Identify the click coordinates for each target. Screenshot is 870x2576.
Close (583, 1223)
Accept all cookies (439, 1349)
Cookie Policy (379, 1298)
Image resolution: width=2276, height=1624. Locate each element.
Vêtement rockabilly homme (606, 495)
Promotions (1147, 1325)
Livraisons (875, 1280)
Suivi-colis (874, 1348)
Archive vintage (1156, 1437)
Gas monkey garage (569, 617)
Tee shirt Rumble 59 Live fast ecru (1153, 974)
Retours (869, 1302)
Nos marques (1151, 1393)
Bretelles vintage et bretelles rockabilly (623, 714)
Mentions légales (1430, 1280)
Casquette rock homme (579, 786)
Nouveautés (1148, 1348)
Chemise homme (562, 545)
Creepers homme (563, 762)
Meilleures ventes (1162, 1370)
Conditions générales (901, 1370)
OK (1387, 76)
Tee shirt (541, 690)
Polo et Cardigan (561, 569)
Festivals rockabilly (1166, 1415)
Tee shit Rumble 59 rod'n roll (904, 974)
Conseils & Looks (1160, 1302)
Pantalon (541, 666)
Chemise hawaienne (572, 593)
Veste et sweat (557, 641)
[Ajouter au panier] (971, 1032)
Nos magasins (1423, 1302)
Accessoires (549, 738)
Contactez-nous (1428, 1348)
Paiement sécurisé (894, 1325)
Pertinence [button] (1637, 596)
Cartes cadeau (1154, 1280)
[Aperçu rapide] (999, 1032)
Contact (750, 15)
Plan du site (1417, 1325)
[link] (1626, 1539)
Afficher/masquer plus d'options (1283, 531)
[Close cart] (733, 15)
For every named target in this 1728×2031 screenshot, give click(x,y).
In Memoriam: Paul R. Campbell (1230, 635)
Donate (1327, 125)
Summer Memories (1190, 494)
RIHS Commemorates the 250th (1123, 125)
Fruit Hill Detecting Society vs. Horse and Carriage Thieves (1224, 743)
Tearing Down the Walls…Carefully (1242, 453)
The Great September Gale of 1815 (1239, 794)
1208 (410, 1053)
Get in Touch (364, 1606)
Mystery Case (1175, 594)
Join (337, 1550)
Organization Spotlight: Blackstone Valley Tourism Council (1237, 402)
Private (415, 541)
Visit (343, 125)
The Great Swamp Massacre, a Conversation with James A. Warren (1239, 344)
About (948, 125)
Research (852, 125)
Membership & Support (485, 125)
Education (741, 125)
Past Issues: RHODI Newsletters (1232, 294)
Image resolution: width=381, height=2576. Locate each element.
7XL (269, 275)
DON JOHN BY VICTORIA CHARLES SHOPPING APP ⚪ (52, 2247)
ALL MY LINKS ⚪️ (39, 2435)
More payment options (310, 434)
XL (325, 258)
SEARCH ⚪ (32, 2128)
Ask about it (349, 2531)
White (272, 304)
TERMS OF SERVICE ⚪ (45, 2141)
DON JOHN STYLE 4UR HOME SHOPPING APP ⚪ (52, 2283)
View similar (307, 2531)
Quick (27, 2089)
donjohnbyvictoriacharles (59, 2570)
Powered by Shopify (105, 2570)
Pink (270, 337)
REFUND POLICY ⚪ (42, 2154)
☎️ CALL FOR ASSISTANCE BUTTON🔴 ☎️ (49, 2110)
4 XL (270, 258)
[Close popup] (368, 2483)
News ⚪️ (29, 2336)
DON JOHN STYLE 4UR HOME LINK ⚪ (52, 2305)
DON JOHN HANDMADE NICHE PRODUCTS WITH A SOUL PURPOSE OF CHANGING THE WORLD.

#### Your instructions
A verbatim transcription is needed of the lines above, starting at the line with "Contactez-nous (1428, 1348)" and ending at the line with "Fruit Hill Detecting", both included, and of nothing else.

#### Answer box
Contactez-nous (1428, 1348)
Paiement sécurisé (894, 1325)
Pertinence [button] (1637, 596)
Cartes cadeau (1154, 1280)
[Aperçu rapide] (999, 1032)
Contact (750, 15)
Plan du site (1417, 1325)
[link] (1626, 1539)
Afficher/masquer plus d'options (1283, 531)
[Close cart] (733, 15)
For every named target in this 1728×2031 screenshot, give click(x,y).
In Memoriam: Paul R. Campbell (1230, 635)
Donate (1327, 125)
Summer Memories (1190, 494)
RIHS Commemorates the 250th (1123, 125)
Fruit Hill Detecting Society vs. Horse and Carriage Thieves (1224, 743)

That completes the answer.